A few use cases for finding and acting on stale content:
- Flag a page for review if it hasn’t been edited in a certain amount of time, adding in the automated comment the owner of the space or space admin.
- If the page isn’t edited by that space admin after a certain amount of time, you can automatically archive it and notify them that the page has been archived.
- And what about Bob? You can change all of Bob’s content to a team member who will be looking after the content or automatically add a comment to the page, tagging in the space owner if the content owner is deactivated.
Tip 3: Improve performance by stopping content creep
As Confluence users, we often take for granted that Confluence just works. However, the number of pages, links, attachments, videos, gifs that accumulate across your spaces take its toll on your servers and can really slow down your intranet. Luckily using ScriptRunner, maintaining Confluence can be easy and create order from madness with automation.

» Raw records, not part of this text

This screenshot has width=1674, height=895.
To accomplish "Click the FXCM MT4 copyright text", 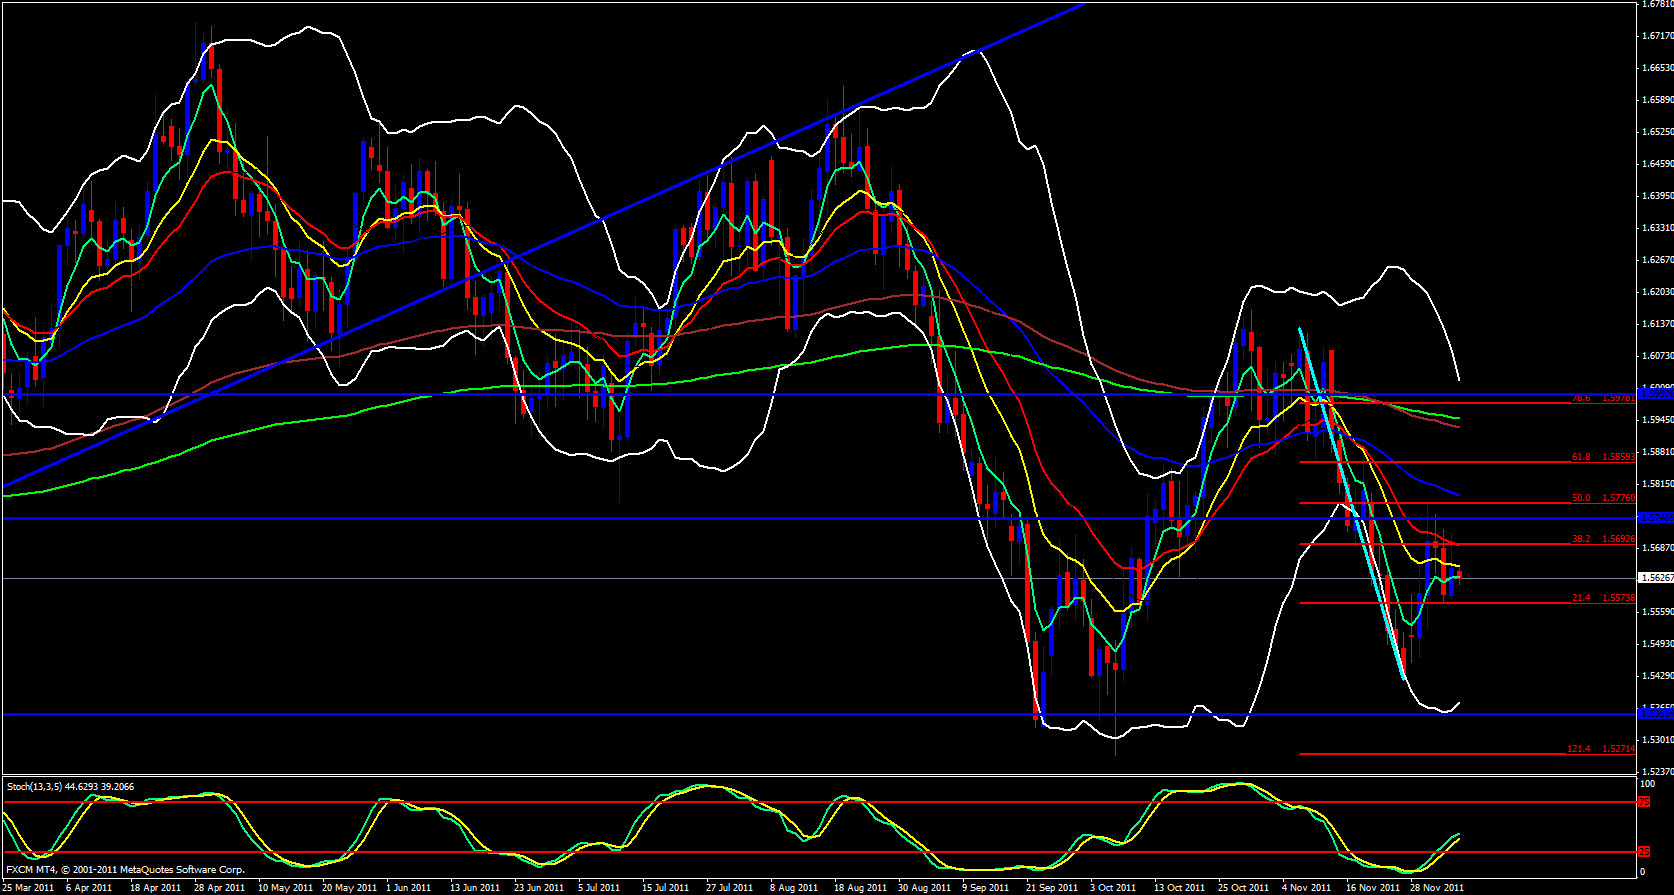I will 125,870.
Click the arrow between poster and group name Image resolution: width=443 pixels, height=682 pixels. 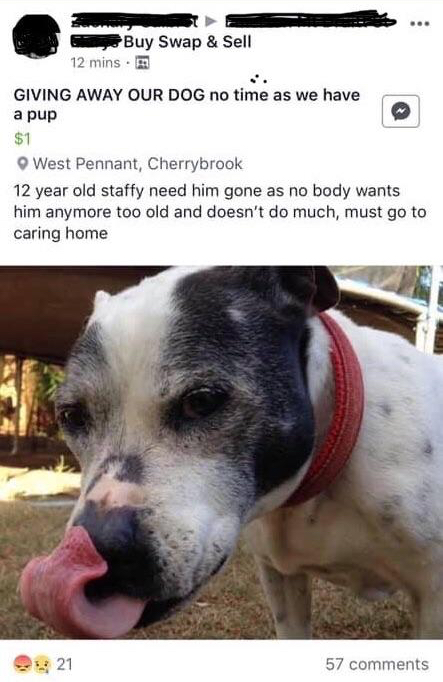(210, 20)
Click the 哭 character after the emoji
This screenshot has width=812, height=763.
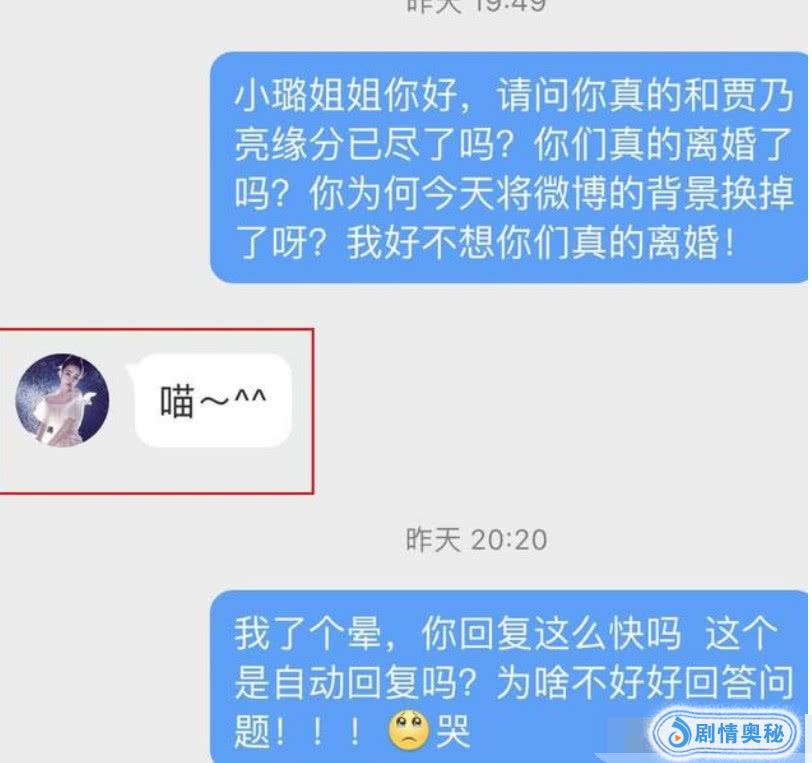pos(453,731)
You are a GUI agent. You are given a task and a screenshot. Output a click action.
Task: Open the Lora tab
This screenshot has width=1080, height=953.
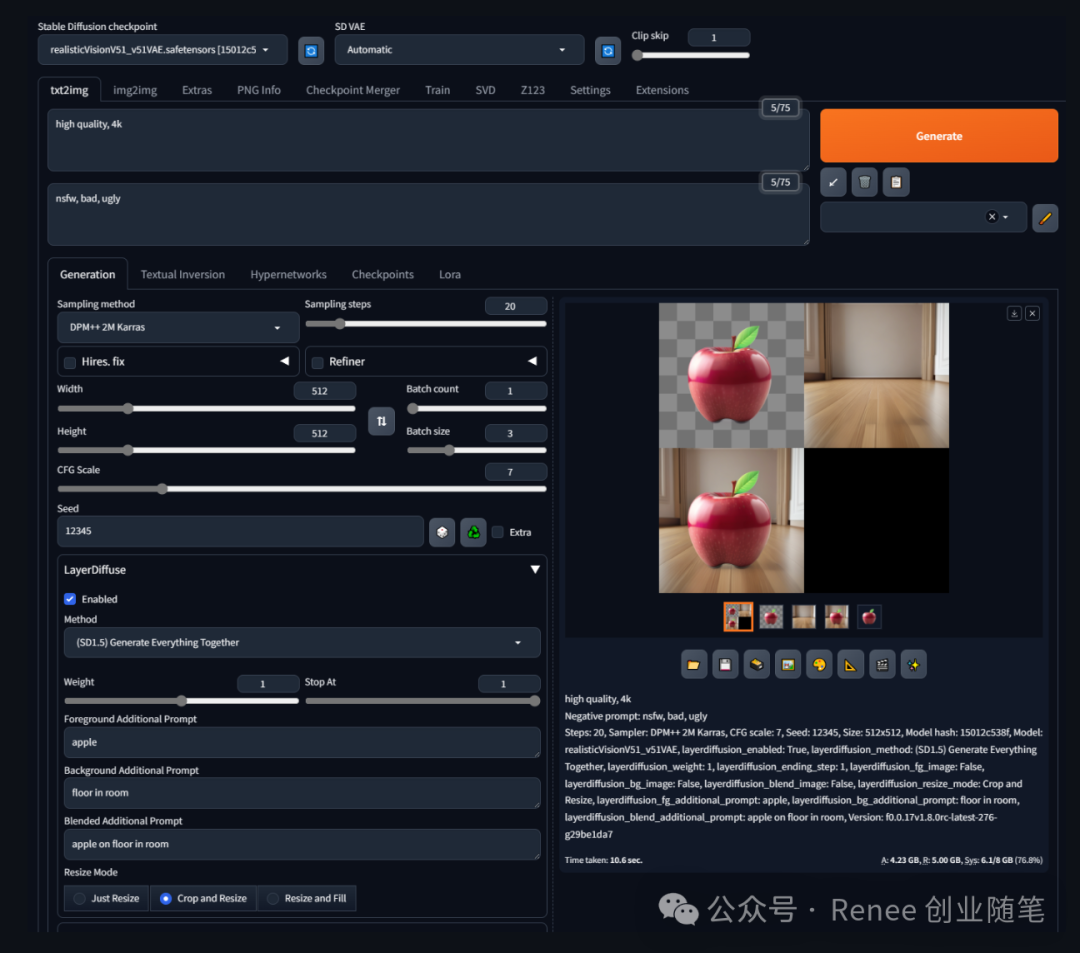point(450,274)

One of the most effective ways to improve performance is to nip large attachments in the bud. Videos and presentations are great for sharing knowledge in your company but can pose a challenge. Your Confluence server can fill up quickly, resulting in your company having to spend more on upgrading your servers.
Identify at risk spaces using the space statistics built-in script.
So, how do you fix this?
- Identify problem spaces by comparing the size and attachment count using space statistics.
- Run a scheduled job that adds a comment to problem pages notifying your users that they should either take their large attachment offline or request them to compress it.
- Run a scheduled job that flags old pages to be archived.
Prune old versions of Confluence pages to save space.
When you work on a page on Confluence, how many times do you edit and save it? If you’re like me, that number is high. However, these old versions are of little consequence and take up a lot of server space. Using ScriptRunner you can run a scheduled job that will archive or delete old versions after a certain amount of time using ScriptRunner
Content creation should be a creative process that inspires, however, content creation at scale can often lead to frustrated users and confused readers. Using tools such as Analytics for Confluence and ScriptRunner for Confluence, admins can spend less time on support tickets and readers can find the information they are looking quickly and with a smile.